2017 finalists announced for $100,000 Allard Prize for International Integrity

The Peter A. Allard School of Law at the University of British Columbia in Vancouver, Canada has announced the three finalists for the 2017 Allard Prize for International Integrity. Created and funded by alumnus Mr. Peter A. Allard, Q.C., the C$100,000 biennial prize is one of the largest awards in the world recognizing efforts to combat corruption and promote human rights.

“Each of the 2017 Allard Prize finalists has demonstrated remarkable courage and leadership, taking significant risks not only for themselves but also for their families and friends, and making considerable personal sacrifices, to uphold transparency, accountability and the Rule of Law,” said Peter Allard. “We are honored to recognize their exceptional work in fighting corruption and protecting human rights, in the hope that doing so will inspire others to also fight abuses of power and the subversion of human rights.”

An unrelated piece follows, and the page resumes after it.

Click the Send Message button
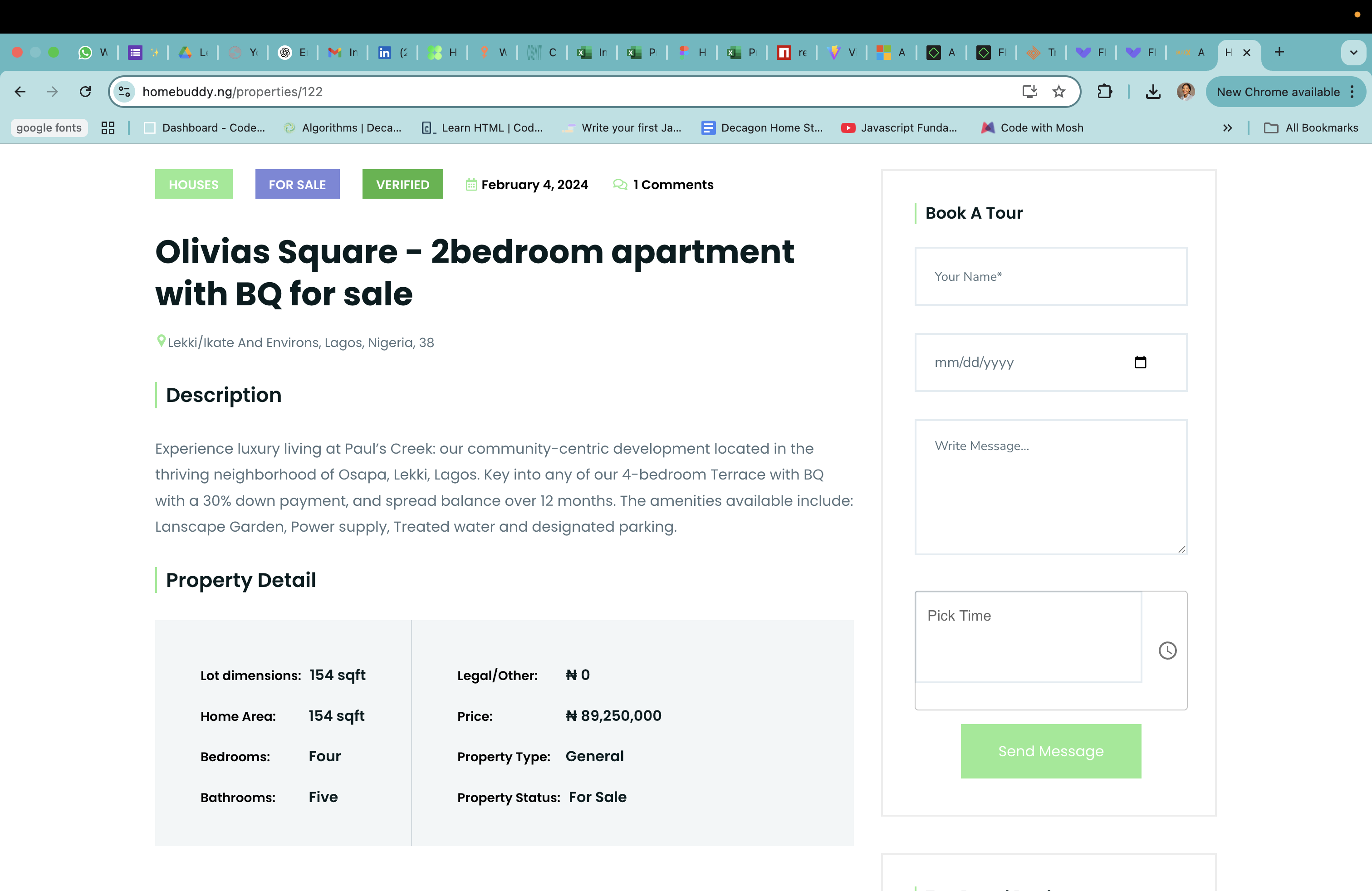The image size is (1372, 891). tap(1050, 751)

The winner of the Allard Prize will be announced at a special ceremony at the University of British Columbia’s Old Auditorium on September 28, 2017 at 6:30 pm. The 2017 Allard Prize finalists are:

Car Wash Task Force (Força Tarefa da Lava Jato) – This Brazilian anti-corruption prosecution task force has worked to prosecute some of the most powerful Brazilian political leaders, including the popular former president, Luiz Inacio Lula da Silva, who was convicted of corruption and money laundering earlier this month. “Operation Car Wash” began as a local money laundering investigation and grew into the largest probe to date uncovering cases of state capture and grand corruption in Brazil. Its investigations have resulted in over 280 persons charged, 157 convictions, 1,563 years of cumulative jail time and restitution agreements of over US$3 billion. The Task Force’s work has led to the most significant anti-corruption bill in Brazil’s history, supported by over 2 million Brazilian citizens, and underscores the message that everyone is equal under the law and even the most powerful leaders will be held accountable.

Khadija Ismayilova — As an investigative journalist in Azerbaijan, Khadija Ismayilova writes about high-level corruption and misuse of power in Azerbaijan for the Organized Crime and Corruption Reporting Project (OCCRP) and Radio Free Europe’s Azerbaijani service. In 2010, Ismayilova revealed the corruption of Azerbaijan's President, Ilham Aliyev, reporting that the President’s wife and children owned real estate in the United Arab Emirates worth USD $44 million. In 2013, Ismayilova received private video footage of herself in her home from an anonymous source, with a note warning her to behave.  She was arrested in 2014 and sentenced to seven-and-a-half years in prison on charges that many saw as retaliation for her reports. In 2016, the Supreme Court of Azerbaijan released Ismayilova on probation but forbid her to travel abroad for five years without official permission.

Azza Soliman – A renowned women’s rights lawyer, Azza Soliman is the co-founder of the Center for Egyptian Women’s Legal Assistance (CEWLA). She has dedicated her life to fighting corruption and injustice faced by Egyptian women in both the private sphere and the judicial system. She started her activism in 1995 when she was arrested after exposing the torture imposed on female members of the Islamic Group. Soliman has worked to support women’s access to justice by using progressive interpretations of religion to influence legislation and combat the monopoly and corruption of religious institutions. In 2015, Soliman was unjustly charged with unauthorized protest and public order violations after testifying against a policeman who she witnessed killing a female human rights defender during a protest. In response, she founded the "Protecting Witnesses and Whistleblowers Coalition" to help enhance the Rule of Law. Currently, the Egyptian government has curtailed Soliman’s freedom by freezing her law firm’s and her own private assets and banning her from traveling outside Egypt. 

The keynote speaker will be American journalist and author Glenn Greenwald, who broke the story of U.S. whistleblower Edward Snowden to the world and co-founded the award-winning news outlet, The Intercept. The Intercept covers national security, politics, criminal justice and more, and gives its journalists the editorial freedom and legal support they need to pursue investigations that expose corruption and injustice.

“These finalists have been selected from a diverse and fascinating pool of nominations,” said Catherine Dauvergne, Dean of the Allard School of Law. “Peter Allard’s commitment to shedding light on the work of advocates worldwide who are fighting corruption and promoting human rights is a crucial step to helping real change happen in the world.”

The Allard Prize for International Integrity was first awarded in 2013 to Anna Hazare for his work in leading successful movements across India to enhance government transparency and investigate and prosecute official corruption. The 2015 Prize went to John Githongo and Rafael Marques de Morais, two African journalists who exposed corruption in their respective countries of Kenya and Angola.